> [SHORT TASK 1] In the forum thread on n-grams in topic modeling, what is often used to filter out infrequent n-grams?
> [SHORT TASK 2] Transcribe the forum thread on n-grams in topic modeling word for word, from "I've been trying" up to and including "for using either?".

> [EXTRACT TO READ]

┄┄┄┄┄┄┄┄┄┄

1

Do people use n-grams or 1,2,3,...n-grams in both matrix factorisation and generative models in Topic Modeling?

I've been trying to understand the basics of Topic Modeling and came to know that there are two ways - Matrix Factorisation like LSA and NNMF and generative models like LDA and pLSA.

However, while reading the texts, I had a question - Do people use n-grams or 1,2,3,...n-grams in both matrix factorisation and generative models in Topic Modeling? For example, if n=5, then do people use only 5-grams or do they use all unigrams, bigrams, trigrams, 4-grams and 5-grams for creating the document term matrix?

If there are contextual answers then what are the reasons for using either?

Thanks in advance.

2 Answers2

1

It is best to use 1,2,3,...n-grams. Giving the model more features allows it to better learn patterns in the data. Often a threshold for the number of occurrences is used to filter out infrequent ngrams.

Brian Spiering
  • 23,131
  • 2
  • 29
  • 113
0

In the case of traditional topic modelling approaches like LSA, LDA, etc., no, it's done only with unigrams. These methods rely on word cooccurrences in order to cluster semantically meaningful topics. In a regular text most words appear only once or twice and therefore are not usable as cooccurrences. If one considers n-grams instead of unigrams, there would be very few cooccurrences left in a text, so it's very unlikely that these models would be able to correctly cluster these n-grams by topic.

Mixing different levels of n-grams might work (not sure if it's been done before?), but I suspect that this could cause inconsistencies in the conditional probabilities word given topic.

Erwan
  • 26,519
  • 3
  • 16
  • 39

┄┄┄┄┄┄┄┄┄┄

> [DATA EXTRACT]
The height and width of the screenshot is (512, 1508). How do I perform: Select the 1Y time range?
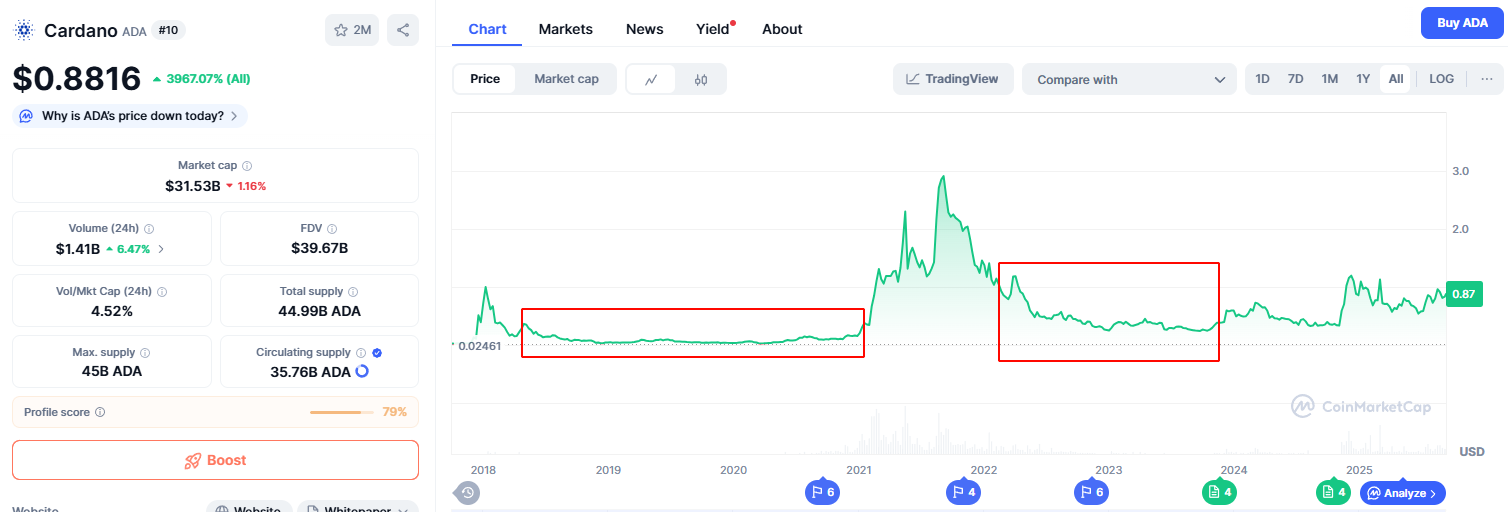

┄┄┄┄┄┄┄┄┄┄

> [FINAL RESULT 1] A threshold for the number of occurrences.

> [FINAL RESULT 2]
I've been trying to understand the basics of Topic Modeling and came to know that there are two ways - Matrix Factorisation like LSA and NNMF and generative models like LDA and pLSA.

However, while reading the texts, I had a question - Do people use n-grams or 1,2,3,...n-grams in both matrix factorisation and generative models in Topic Modeling? For example, if n=5, then do people use only 5-grams or do they use all unigrams, bigrams, trigrams, 4-grams and 5-grams for creating the document term matrix?

If there are contextual answers then what are the reasons for using either?